Van Gogh’s Olive Trees reinterpreted as earthscape for aerial viewing: Last year the Minneapolis Institute of Art commissioned earthworks artist Stan Herd to recreate Vincent Van Gogh’s Olive Trees, an important painting in its collection, on a 1.2-acre plot of land so that people flying into the Minneapolis–Saint Paul Airport could look down from their windows and be welcomed to the city (and invited to the museum!). Watch Herd at work on the project in the video below.
Deconstructed flower garden suspended in air: To herald the start of spring, London-based installation artist Rebecca Louise Law has suspended 30,000 live flowers from copper wire in the atrium of the concept shopping mall Bikini Berlin in Germany, giving shoppers a perhaps unexpected taste of natural beauty. Natural materials, especially flora, are Law’s specialty. Visit her website to view more of her stunning works (The Yellow Flower from Sasebo, Japan, is probably my favorite), or stop by Bikini Berlin anytime through May 1 to experience Garten.

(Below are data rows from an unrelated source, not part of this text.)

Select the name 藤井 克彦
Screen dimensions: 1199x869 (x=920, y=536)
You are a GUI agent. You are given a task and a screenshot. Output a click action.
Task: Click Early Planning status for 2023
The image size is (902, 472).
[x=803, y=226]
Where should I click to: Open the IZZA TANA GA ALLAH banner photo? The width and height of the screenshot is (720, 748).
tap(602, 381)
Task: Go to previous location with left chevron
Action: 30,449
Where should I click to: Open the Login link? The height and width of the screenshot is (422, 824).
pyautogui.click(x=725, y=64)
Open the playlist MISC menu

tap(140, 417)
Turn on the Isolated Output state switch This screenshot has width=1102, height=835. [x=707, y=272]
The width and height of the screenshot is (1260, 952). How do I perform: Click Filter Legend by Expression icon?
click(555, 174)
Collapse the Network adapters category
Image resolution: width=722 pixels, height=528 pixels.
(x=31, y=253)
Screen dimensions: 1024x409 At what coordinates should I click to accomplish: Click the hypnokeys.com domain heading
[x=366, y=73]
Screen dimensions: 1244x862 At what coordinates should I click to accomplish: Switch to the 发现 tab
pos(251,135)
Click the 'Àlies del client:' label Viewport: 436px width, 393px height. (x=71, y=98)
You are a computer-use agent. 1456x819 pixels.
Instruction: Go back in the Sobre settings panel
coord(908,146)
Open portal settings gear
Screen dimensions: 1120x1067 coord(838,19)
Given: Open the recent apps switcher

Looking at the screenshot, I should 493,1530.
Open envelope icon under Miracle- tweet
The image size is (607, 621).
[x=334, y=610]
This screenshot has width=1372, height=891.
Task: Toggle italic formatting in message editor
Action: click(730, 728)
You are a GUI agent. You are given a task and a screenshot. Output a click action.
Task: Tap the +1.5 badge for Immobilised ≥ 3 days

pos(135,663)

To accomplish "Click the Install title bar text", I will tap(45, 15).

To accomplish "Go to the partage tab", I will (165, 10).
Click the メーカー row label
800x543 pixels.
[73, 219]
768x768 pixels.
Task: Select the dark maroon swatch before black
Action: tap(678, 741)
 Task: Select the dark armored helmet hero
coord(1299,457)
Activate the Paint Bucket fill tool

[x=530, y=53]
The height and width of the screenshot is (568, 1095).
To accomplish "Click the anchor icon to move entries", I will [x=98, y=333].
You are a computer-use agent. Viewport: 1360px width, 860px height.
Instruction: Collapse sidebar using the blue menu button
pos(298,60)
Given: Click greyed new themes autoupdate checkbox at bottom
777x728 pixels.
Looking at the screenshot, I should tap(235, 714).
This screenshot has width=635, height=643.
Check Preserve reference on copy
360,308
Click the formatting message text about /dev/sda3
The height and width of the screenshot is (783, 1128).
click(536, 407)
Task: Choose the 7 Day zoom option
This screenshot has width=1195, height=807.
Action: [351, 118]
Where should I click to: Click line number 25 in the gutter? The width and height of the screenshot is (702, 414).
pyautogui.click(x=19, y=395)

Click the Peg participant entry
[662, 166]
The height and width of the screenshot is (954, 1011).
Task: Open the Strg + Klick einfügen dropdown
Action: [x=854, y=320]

Book and documentary collaboration on the Resurrection: In 2014 Zondervan published Raised? Finding Jesus by Doubting the Resurrection by Jonathan K. Dodson and Brad Watson to demonstrate why the bodily resurrection of Jesus is believable and the possibilities it offers for a life of hope. As a tie-in to the book, Moving Works created a four-part documentary in which Benjamin and Jessica Roberts tell the story of how Christ’s resurrection has personally impacted them. Watch the documentary below, and click here to access related materials for small group study.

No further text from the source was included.